[WHAT THE TASK REQUIRES]
Please output only the lines that begin at the line with "The image size is (797, 623)." and run through the end of the entries below, exactly as written. Drop all pictures.

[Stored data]
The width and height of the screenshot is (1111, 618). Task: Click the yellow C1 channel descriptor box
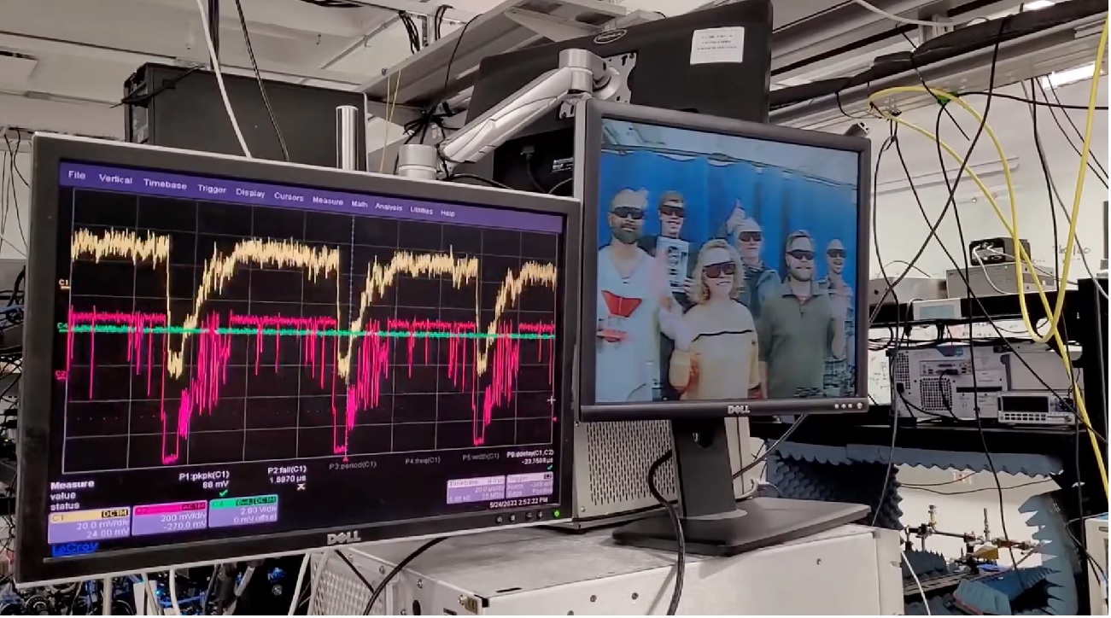[89, 526]
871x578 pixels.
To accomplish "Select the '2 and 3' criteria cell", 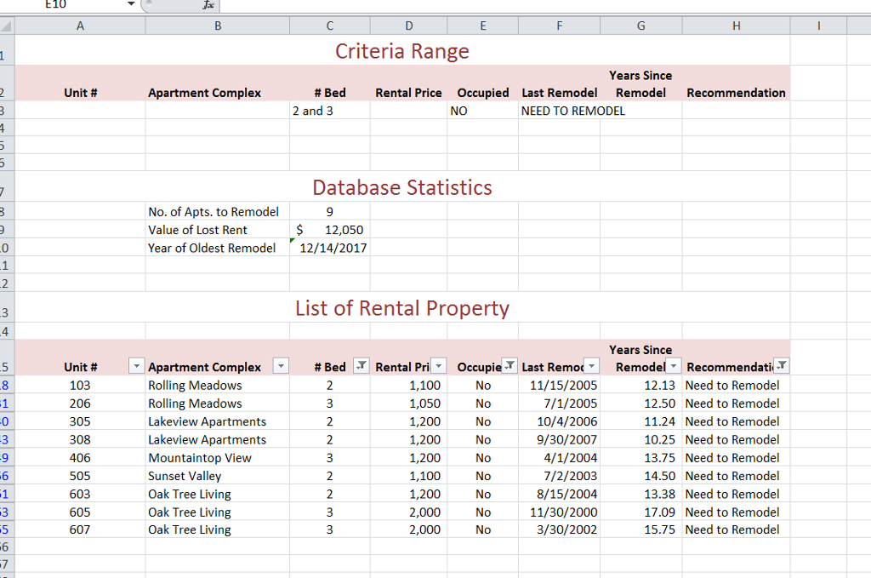I will pyautogui.click(x=329, y=111).

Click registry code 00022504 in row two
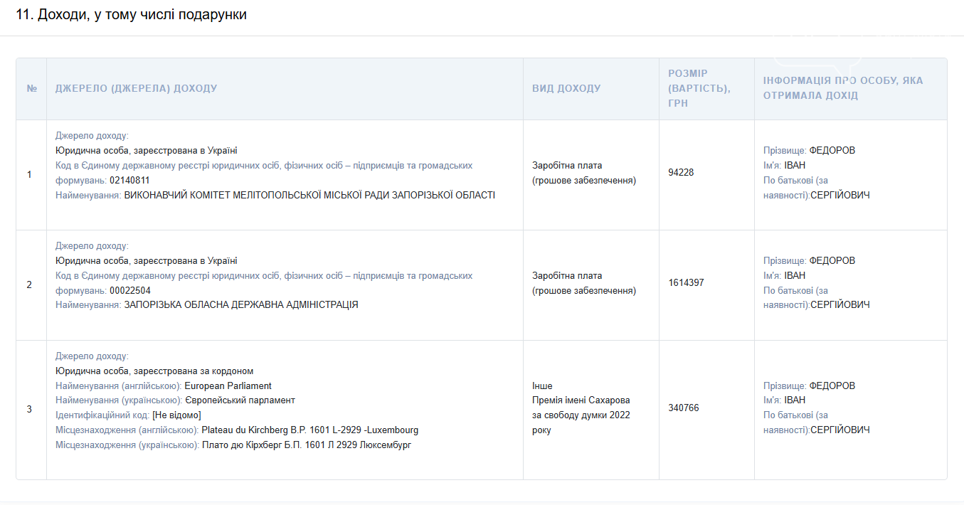(x=129, y=291)
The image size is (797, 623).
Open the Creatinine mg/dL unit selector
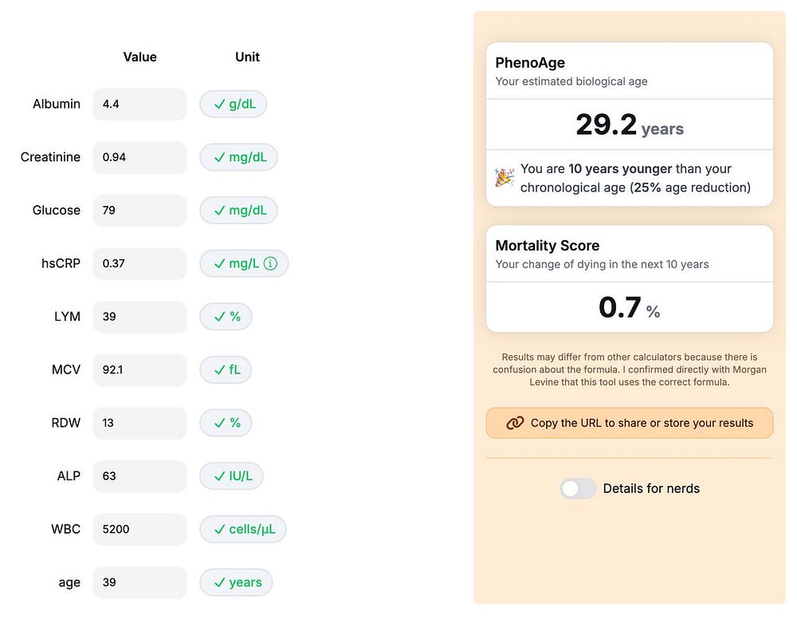pyautogui.click(x=238, y=157)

[RESPONSE BOX]
The image size is (797, 623).
Open the Creatinine mg/dL unit selector
pyautogui.click(x=238, y=157)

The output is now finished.